**EXERCISE OBJECTIVE:**
Your answer should be the records below, written out exactly.

**MATERIAL TO PROCESS:**
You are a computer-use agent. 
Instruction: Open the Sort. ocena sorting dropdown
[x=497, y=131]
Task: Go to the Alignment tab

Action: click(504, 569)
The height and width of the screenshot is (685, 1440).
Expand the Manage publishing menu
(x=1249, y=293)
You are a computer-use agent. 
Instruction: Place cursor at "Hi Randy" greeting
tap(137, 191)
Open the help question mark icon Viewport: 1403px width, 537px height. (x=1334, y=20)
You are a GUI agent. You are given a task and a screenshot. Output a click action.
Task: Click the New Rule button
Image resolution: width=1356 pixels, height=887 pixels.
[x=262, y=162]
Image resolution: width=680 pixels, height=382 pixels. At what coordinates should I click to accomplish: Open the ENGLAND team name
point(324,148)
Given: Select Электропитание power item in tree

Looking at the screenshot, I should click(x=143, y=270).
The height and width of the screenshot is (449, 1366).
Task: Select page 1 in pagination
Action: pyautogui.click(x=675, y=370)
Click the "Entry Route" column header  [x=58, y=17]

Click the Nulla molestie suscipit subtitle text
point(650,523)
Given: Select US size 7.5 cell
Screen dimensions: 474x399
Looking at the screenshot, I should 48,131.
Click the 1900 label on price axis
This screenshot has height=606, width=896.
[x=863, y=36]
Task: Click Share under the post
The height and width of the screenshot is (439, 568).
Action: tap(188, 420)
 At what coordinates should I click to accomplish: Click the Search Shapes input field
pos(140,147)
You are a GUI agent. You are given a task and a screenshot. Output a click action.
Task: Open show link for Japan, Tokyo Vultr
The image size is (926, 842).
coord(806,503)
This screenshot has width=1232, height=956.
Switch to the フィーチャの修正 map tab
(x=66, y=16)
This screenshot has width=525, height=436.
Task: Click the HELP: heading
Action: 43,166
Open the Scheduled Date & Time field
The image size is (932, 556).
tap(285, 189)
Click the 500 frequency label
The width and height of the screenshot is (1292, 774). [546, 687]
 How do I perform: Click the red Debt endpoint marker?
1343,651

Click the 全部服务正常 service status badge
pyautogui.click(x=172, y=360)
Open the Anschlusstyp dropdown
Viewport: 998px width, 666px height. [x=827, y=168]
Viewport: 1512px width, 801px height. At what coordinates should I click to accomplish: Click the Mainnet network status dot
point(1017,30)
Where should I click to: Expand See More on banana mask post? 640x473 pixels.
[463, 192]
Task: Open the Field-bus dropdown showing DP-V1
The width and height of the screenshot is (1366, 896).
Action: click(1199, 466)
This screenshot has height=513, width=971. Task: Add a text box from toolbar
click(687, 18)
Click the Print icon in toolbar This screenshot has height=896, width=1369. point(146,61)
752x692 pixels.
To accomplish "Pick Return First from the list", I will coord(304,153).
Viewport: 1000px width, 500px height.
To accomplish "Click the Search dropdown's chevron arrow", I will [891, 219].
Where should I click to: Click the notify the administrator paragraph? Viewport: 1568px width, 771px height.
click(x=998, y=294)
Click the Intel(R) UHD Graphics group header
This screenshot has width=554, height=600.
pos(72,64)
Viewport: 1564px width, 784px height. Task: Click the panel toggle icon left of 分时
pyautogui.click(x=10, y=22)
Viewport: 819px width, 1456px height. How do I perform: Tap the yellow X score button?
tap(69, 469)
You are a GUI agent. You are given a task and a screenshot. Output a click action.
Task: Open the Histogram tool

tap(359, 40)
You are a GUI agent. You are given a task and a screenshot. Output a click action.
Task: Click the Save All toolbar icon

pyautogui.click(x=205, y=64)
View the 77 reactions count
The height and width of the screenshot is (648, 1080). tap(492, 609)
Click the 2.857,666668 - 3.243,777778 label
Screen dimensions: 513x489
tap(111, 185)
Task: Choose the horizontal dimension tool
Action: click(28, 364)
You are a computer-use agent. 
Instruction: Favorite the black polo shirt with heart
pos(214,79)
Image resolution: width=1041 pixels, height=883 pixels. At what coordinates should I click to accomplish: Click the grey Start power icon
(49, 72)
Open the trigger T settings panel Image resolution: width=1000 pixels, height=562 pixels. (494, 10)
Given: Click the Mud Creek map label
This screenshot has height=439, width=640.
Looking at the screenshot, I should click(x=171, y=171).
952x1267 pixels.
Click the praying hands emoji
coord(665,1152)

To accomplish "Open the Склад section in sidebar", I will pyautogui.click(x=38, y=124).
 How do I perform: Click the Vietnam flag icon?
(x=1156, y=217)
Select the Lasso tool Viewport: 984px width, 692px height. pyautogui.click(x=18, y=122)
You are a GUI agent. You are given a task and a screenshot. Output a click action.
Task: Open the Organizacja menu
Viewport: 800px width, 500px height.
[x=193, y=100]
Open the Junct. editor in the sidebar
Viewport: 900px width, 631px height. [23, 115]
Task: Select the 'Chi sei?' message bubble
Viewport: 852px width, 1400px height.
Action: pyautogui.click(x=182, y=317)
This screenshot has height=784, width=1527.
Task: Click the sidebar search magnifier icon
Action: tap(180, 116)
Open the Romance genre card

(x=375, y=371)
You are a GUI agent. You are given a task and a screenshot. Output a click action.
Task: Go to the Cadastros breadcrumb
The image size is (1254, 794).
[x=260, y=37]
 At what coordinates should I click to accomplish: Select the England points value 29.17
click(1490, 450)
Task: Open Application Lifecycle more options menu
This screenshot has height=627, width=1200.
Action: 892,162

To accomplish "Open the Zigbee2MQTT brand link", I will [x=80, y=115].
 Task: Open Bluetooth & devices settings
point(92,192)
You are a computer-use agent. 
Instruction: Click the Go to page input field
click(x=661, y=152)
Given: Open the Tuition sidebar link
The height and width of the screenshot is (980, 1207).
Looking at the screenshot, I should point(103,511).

**SOLUTION TO THIS TASK:**
You are a computer-use agent. 
Instruction: Open the Sort. ocena sorting dropdown
[x=497, y=131]
Task: Go to the Alignment tab

Action: click(504, 569)
The height and width of the screenshot is (685, 1440).
Expand the Manage publishing menu
(x=1249, y=293)
You are a computer-use agent. 
Instruction: Place cursor at "Hi Randy" greeting
tap(137, 191)
Open the help question mark icon Viewport: 1403px width, 537px height. (x=1334, y=20)
You are a GUI agent. You are given a task and a screenshot. Output a click action.
Task: Click the New Rule button
Image resolution: width=1356 pixels, height=887 pixels.
[x=262, y=162]
Image resolution: width=680 pixels, height=382 pixels. At what coordinates should I click to accomplish: Open the ENGLAND team name
point(324,148)
Given: Select Электропитание power item in tree

Looking at the screenshot, I should click(x=143, y=270).
The height and width of the screenshot is (449, 1366).
Task: Select page 1 in pagination
Action: pyautogui.click(x=675, y=370)
Click the "Entry Route" column header  [x=58, y=17]

Click the Nulla molestie suscipit subtitle text
point(650,523)
Given: Select US size 7.5 cell
Screen dimensions: 474x399
Looking at the screenshot, I should 48,131.
Click the 1900 label on price axis
This screenshot has height=606, width=896.
[x=863, y=36]
Task: Click Share under the post
The height and width of the screenshot is (439, 568).
Action: tap(188, 420)
 At what coordinates should I click to accomplish: Click the Search Shapes input field
pos(140,147)
You are a GUI agent. You are given a task and a screenshot. Output a click action.
Task: Open show link for Japan, Tokyo Vultr
The image size is (926, 842).
coord(806,503)
This screenshot has width=1232, height=956.
Switch to the フィーチャの修正 map tab
(x=66, y=16)
This screenshot has width=525, height=436.
Task: Click the HELP: heading
Action: 43,166
Open the Scheduled Date & Time field
The image size is (932, 556).
tap(285, 189)
Click the 500 frequency label
The width and height of the screenshot is (1292, 774). [546, 687]
 How do I perform: Click the red Debt endpoint marker?
1343,651

Click the 全部服务正常 service status badge
pyautogui.click(x=172, y=360)
Open the Anschlusstyp dropdown
Viewport: 998px width, 666px height. [x=827, y=168]
Viewport: 1512px width, 801px height. At what coordinates should I click to accomplish: Click the Mainnet network status dot
point(1017,30)
Where should I click to: Expand See More on banana mask post? 640x473 pixels.
[463, 192]
Task: Open the Field-bus dropdown showing DP-V1
The width and height of the screenshot is (1366, 896).
Action: click(1199, 466)
This screenshot has height=513, width=971. Task: Add a text box from toolbar
click(687, 18)
Click the Print icon in toolbar This screenshot has height=896, width=1369. point(146,61)
752x692 pixels.
To accomplish "Pick Return First from the list", I will coord(304,153).
Viewport: 1000px width, 500px height.
To accomplish "Click the Search dropdown's chevron arrow", I will [891, 219].
Where should I click to: Click the notify the administrator paragraph? Viewport: 1568px width, 771px height.
click(x=998, y=294)
Click the Intel(R) UHD Graphics group header
This screenshot has width=554, height=600.
pos(72,64)
Viewport: 1564px width, 784px height. Task: Click the panel toggle icon left of 分时
pyautogui.click(x=10, y=22)
Viewport: 819px width, 1456px height. How do I perform: Tap the yellow X score button?
tap(69, 469)
You are a GUI agent. You are given a task and a screenshot. Output a click action.
Task: Open the Histogram tool

tap(359, 40)
You are a GUI agent. You are given a task and a screenshot. Output a click action.
Task: Click the Save All toolbar icon

pyautogui.click(x=205, y=64)
View the 77 reactions count
The height and width of the screenshot is (648, 1080). tap(492, 609)
Click the 2.857,666668 - 3.243,777778 label
Screen dimensions: 513x489
tap(111, 185)
Task: Choose the horizontal dimension tool
Action: click(28, 364)
You are a computer-use agent. 
Instruction: Favorite the black polo shirt with heart
pos(214,79)
Image resolution: width=1041 pixels, height=883 pixels. At what coordinates should I click to accomplish: Click the grey Start power icon
(49, 72)
Open the trigger T settings panel Image resolution: width=1000 pixels, height=562 pixels. (494, 10)
Given: Click the Mud Creek map label
This screenshot has height=439, width=640.
Looking at the screenshot, I should click(x=171, y=171).
952x1267 pixels.
Click the praying hands emoji
coord(665,1152)

To accomplish "Open the Склад section in sidebar", I will pyautogui.click(x=38, y=124).
 How do I perform: Click the Vietnam flag icon?
(x=1156, y=217)
Select the Lasso tool Viewport: 984px width, 692px height. pyautogui.click(x=18, y=122)
You are a GUI agent. You are given a task and a screenshot. Output a click action.
Task: Open the Organizacja menu
Viewport: 800px width, 500px height.
[x=193, y=100]
Open the Junct. editor in the sidebar
Viewport: 900px width, 631px height. [23, 115]
Task: Select the 'Chi sei?' message bubble
Viewport: 852px width, 1400px height.
Action: pyautogui.click(x=182, y=317)
This screenshot has height=784, width=1527.
Task: Click the sidebar search magnifier icon
Action: tap(180, 116)
Open the Romance genre card

(x=375, y=371)
You are a GUI agent. You are given a task and a screenshot. Output a click action.
Task: Go to the Cadastros breadcrumb
The image size is (1254, 794).
[x=260, y=37]
 At what coordinates should I click to accomplish: Select the England points value 29.17
click(1490, 450)
Task: Open Application Lifecycle more options menu
This screenshot has height=627, width=1200.
Action: 892,162

To accomplish "Open the Zigbee2MQTT brand link", I will [x=80, y=115].
 Task: Open Bluetooth & devices settings
point(92,192)
You are a computer-use agent. 
Instruction: Click the Go to page input field
click(x=661, y=152)
Given: Open the Tuition sidebar link
The height and width of the screenshot is (980, 1207).
Looking at the screenshot, I should point(103,511).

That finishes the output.